┌──
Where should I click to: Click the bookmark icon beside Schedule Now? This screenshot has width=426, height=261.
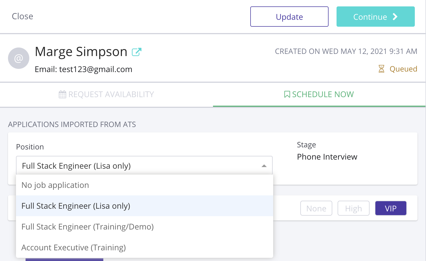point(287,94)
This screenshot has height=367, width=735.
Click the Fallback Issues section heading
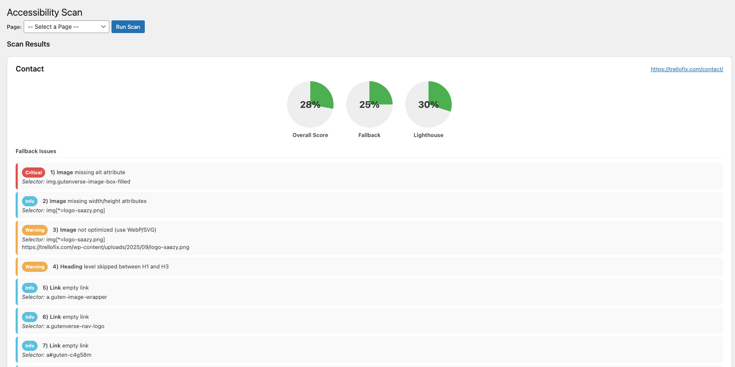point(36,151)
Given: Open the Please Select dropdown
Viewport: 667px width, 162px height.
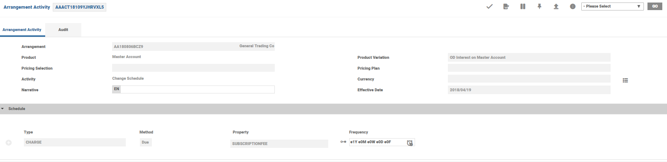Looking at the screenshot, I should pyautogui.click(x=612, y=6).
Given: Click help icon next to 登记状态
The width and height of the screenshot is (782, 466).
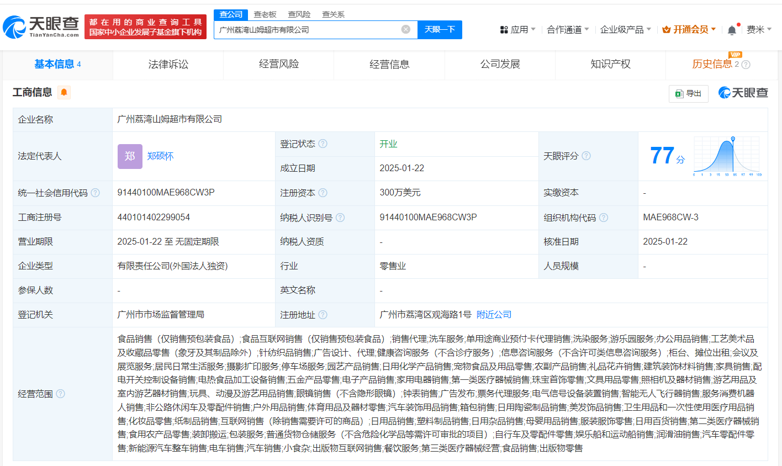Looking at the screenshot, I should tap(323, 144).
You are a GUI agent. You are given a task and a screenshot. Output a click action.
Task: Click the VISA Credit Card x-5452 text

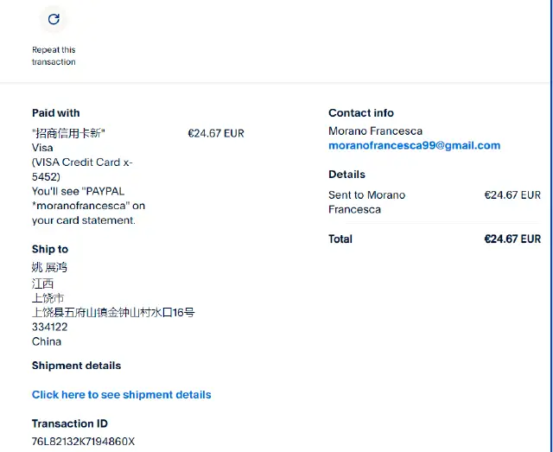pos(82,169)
└──
### Job
Reproduce every line of text in the material above verbatim, omitting the pictures.

### Answer for this exercise
Where should I click to: Click the bookmark icon beside Schedule Now? This screenshot has width=426, height=261.
point(287,94)
This screenshot has height=367, width=735.
Click the Fallback Issues section heading
point(36,151)
Given: Open the Please Select dropdown
Viewport: 667px width, 162px height.
Looking at the screenshot, I should pyautogui.click(x=612, y=6).
Given: Click help icon next to 登记状态
The width and height of the screenshot is (782, 466).
Looking at the screenshot, I should tap(323, 144).
You are a GUI agent. You are given a task and a screenshot. Output a click action.
Task: Click the VISA Credit Card x-5452 text

pos(82,169)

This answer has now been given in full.